# Directions for this task:
Up to and including the line with "Task: Toggle the split_config.xxxhdpi.apk", restate the material below word for word, beginning with its first line.

# The data:
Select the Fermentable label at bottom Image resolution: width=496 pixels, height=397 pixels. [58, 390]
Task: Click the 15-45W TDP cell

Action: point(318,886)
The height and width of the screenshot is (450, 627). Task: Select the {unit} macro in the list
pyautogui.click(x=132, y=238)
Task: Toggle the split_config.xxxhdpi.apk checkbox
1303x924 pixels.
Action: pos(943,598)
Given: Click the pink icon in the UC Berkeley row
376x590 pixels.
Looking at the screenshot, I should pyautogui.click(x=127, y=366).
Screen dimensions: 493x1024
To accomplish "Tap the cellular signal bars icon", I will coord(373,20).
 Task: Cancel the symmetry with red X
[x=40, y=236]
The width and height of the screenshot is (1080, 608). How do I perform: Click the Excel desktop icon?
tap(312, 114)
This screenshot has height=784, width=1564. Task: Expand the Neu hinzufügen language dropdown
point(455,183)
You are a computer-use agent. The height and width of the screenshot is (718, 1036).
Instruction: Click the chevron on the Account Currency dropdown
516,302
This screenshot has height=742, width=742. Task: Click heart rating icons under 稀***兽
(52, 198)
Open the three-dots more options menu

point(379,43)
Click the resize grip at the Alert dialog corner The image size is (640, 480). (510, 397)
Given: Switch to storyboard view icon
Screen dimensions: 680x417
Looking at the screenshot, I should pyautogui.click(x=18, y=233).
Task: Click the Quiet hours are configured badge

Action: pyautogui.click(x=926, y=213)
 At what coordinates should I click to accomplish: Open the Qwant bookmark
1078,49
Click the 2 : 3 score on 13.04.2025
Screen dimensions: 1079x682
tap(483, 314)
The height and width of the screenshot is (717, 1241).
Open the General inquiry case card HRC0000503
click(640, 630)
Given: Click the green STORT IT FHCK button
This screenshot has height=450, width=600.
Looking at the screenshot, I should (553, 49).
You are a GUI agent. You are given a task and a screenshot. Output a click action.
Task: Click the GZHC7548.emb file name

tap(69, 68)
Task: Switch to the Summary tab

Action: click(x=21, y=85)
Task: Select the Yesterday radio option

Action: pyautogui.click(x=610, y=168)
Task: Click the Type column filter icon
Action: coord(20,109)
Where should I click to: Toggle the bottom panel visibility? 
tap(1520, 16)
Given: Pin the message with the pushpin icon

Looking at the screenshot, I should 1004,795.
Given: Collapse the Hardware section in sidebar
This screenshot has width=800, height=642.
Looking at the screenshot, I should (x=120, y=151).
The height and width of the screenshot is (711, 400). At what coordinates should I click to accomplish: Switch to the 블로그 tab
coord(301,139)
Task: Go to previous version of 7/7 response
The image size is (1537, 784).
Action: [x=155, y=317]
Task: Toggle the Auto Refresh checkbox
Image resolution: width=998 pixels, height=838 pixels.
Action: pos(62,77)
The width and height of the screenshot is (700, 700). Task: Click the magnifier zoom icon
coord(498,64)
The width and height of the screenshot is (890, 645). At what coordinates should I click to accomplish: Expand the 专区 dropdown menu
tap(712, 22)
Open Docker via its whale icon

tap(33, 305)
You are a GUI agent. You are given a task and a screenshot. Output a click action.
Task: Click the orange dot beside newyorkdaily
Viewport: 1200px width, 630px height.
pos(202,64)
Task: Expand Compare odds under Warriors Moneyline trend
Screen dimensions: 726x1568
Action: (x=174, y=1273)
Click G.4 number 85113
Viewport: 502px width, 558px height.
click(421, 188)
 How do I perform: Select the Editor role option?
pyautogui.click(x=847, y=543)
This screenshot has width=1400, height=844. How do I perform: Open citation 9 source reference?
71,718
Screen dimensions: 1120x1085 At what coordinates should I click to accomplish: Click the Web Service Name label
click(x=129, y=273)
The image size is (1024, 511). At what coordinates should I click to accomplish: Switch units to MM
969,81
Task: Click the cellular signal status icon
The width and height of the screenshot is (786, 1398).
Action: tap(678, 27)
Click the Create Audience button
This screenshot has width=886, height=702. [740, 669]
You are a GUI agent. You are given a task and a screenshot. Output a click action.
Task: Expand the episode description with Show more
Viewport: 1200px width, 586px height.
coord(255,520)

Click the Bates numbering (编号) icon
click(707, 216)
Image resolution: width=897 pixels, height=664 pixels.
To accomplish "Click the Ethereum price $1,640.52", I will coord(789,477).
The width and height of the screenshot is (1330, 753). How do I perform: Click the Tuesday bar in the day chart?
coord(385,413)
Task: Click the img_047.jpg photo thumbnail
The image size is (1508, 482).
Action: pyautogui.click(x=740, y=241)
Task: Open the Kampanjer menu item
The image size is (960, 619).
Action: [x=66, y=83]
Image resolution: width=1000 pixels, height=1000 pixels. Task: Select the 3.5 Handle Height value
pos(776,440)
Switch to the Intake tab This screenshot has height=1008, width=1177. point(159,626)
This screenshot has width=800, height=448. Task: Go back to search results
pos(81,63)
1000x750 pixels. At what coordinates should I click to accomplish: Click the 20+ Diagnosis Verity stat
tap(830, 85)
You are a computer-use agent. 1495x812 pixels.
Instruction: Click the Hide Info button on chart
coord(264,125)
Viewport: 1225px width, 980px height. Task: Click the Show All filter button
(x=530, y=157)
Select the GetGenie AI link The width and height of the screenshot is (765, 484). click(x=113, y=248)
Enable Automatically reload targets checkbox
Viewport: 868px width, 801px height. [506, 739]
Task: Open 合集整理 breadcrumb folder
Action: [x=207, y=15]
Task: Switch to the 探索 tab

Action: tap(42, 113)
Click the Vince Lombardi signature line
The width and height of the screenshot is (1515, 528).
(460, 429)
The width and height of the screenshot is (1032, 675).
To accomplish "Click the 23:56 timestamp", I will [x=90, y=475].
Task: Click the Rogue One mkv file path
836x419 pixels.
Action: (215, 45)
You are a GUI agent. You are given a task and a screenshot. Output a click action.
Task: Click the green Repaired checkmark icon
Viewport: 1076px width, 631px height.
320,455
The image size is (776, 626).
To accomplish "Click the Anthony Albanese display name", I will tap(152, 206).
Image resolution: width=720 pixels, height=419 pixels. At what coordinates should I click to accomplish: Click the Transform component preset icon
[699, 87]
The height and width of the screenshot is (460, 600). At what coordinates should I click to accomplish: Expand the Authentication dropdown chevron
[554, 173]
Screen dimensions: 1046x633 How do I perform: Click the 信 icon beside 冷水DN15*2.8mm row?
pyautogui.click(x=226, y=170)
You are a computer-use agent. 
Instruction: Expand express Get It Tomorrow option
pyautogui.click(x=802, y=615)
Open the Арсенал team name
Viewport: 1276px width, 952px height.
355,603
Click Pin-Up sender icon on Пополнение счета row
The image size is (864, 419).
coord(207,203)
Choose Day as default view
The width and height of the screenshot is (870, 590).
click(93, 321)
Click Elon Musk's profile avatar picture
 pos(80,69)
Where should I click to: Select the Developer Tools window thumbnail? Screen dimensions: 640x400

# Answer to this task:
Select the Fermentable label at bottom Image resolution: width=496 pixels, height=397 pixels. [58, 390]
Task: Click the 15-45W TDP cell

Action: point(318,886)
The height and width of the screenshot is (450, 627). Task: Select the {unit} macro in the list
pyautogui.click(x=132, y=238)
Task: Toggle the split_config.xxxhdpi.apk checkbox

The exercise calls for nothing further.